Anza’s only community radio station, KOYT 96.3, which has been off the air since July, may be coming back to the airwaves soon with a new frequency, stronger signal and better coverage, following an antenna move now in progress.
The new radio frequency at “KOYT 97.1 means more fun,” members of the Anza Community Broadcasting council of directors said, during their regular meeting, Nov. 1, at the radio station studio.
It was all good news for the council who reported that the antenna that was moved from its previous location on former council director Robert McCloud’s property to its new location is now ready to be installed and wired for transmission.
“We are at the finish line, and that is amazing,” ACB President Erinne Roscoe said in a Skype conference at last Wednesday’s meeting. The council is waiting for the 10-foot antenna to be mounted atop the 46-foot pole, so it can be connected and tested within the next two weeks. “Once testing is done, we are ready to roll,” ACB Director Bob Giffin said.
KOYT 96.3 has not been heard on the airwaves since the antenna was taken down earlier this summer, but the station continues to provide live streaming music and programs on the internet at www.KOYT963.org.
ACB Secretary Flavia Krieg said the antenna move will improve the community station’s broadcast reach toward the west including the Lake Riverside Estates. With the help of the Anza Electric Cooperative, the antenna pole was moved to its new location with the approval of the Federal Communications Commission and broadcasting was temporarily halted. The 25-watt transmitter antenna once calibrated and approved by the FCC will go back on the air, broadcasting seven days a week with music and new programming at the new 97.1 frequency.
Krieg said the station already has its construction permit for the pole, and once it is done, the ACB automatically gets the new frequency licensed from the FCC. The license is currently held by the Anza Civil Improvement League under a partnership agreement with the ACB. The license will become solely the property of Anza Community Broadcasting in February 2019. In order to expedite the frequency change, the council hired an FCC representative and electrician to be sure the antenna and equipment are up to FCC standards for community broadcasting.
The move requires testing the broadcast range of the radio station to be sure that it will not interfere with other larger radio stations in Mexico and Southern California. Krieg said two powerful stations, one in Mexico and the other in Los Angeles, sometimes reach into the KOYT broadcast area, but the signals are weak. The low-powered 97.1 KOYT community station should not interfere with them, the engineer reported. Final word on the issue will be forwarded by the FCC.
The council will be printing new posters and banners with the logo change. The KOYT coyote silhouette will remain the same on the logo; only the frequency number will be changed. Updates will regularly be given on the station’s website.

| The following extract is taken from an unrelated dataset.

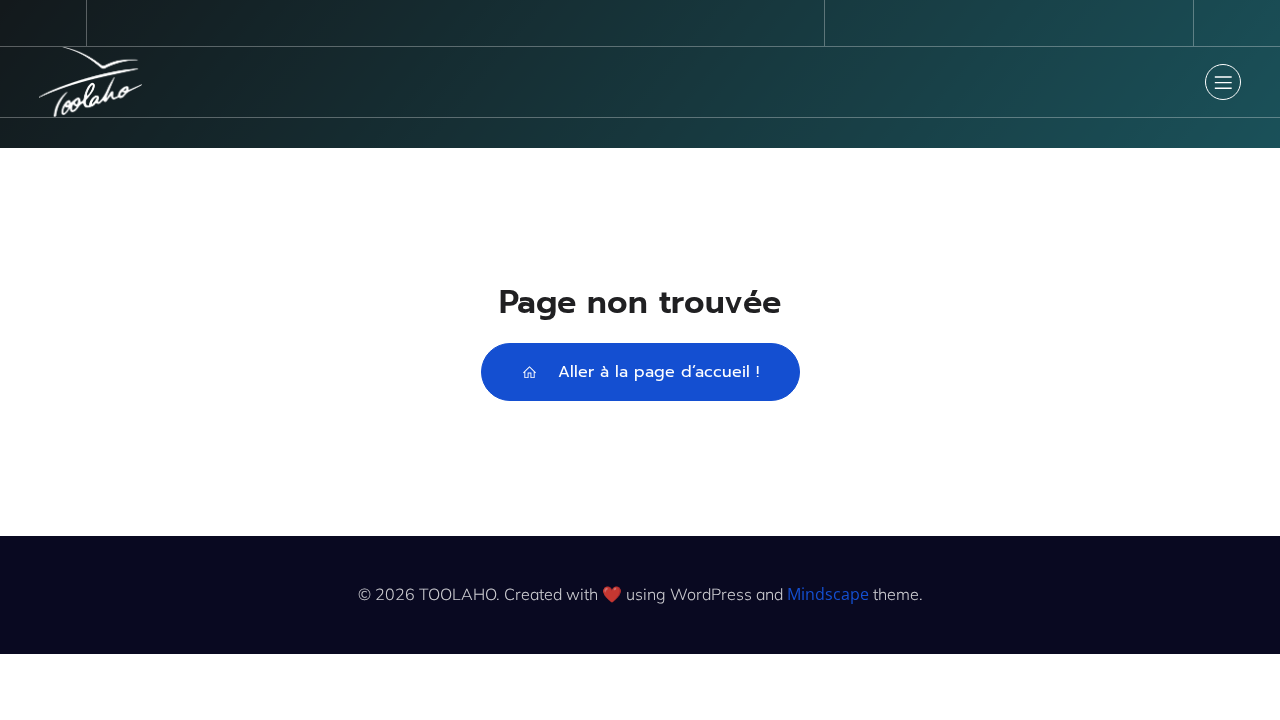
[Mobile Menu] (1223, 82)
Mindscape (828, 594)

Krieg said the ACB is hopeful that once the station begins broadcasting again and the testing is complete, they can reapply to the FCC for a more powerful 50 to 100-watt license that will reach out even further into the Anza, Aguanga and Garner Valley areas. The largest radio stations broadcast from 50,000 to 100,000 watts of power.
The Nov. 1 meeting of the nine-member ACB council brought together a quorum of six, partly through the electronic media. Meeting at the station headquarters on Barham Road were Krieg, Giffin, Compliance Officer Annika Knoppel and Director Merrie Kraaz. ACB President Roscoe, who was at home ill, joined the meeting through a video Skype, while Director Liese Carney listened and participated through a mobile phone.
In other business, the ACB council discussed the treasurer’s report that showed ACB had a balance of $4,008.51 in the bank. The recent golf tournament fundraiser brought in a gross of $2,384.34 before expenses that still were being reported.
“We are in the black for sure,” Giffin, who heads up the fundraising efforts for the council, said. The golf tournament prizes were made possible through a grant from the Pechanga Indian Tribal Council, Giffin said.
Anza Community Broadcasting is reviewing a number of new programs. Underwriting opportunities are available for local businesses as well, Giffin said.
To enhance the stations transmitting ability, the studio will be upgrading their mixing boards soon, it was reported.
The ACB council voiced some concern that the new ACIL board was requesting by letter more detailed information on the council’s recent activities when the board already receives monthly and quarterly financial and operational reports. Representatives of the two groups are scheduled to meet this week.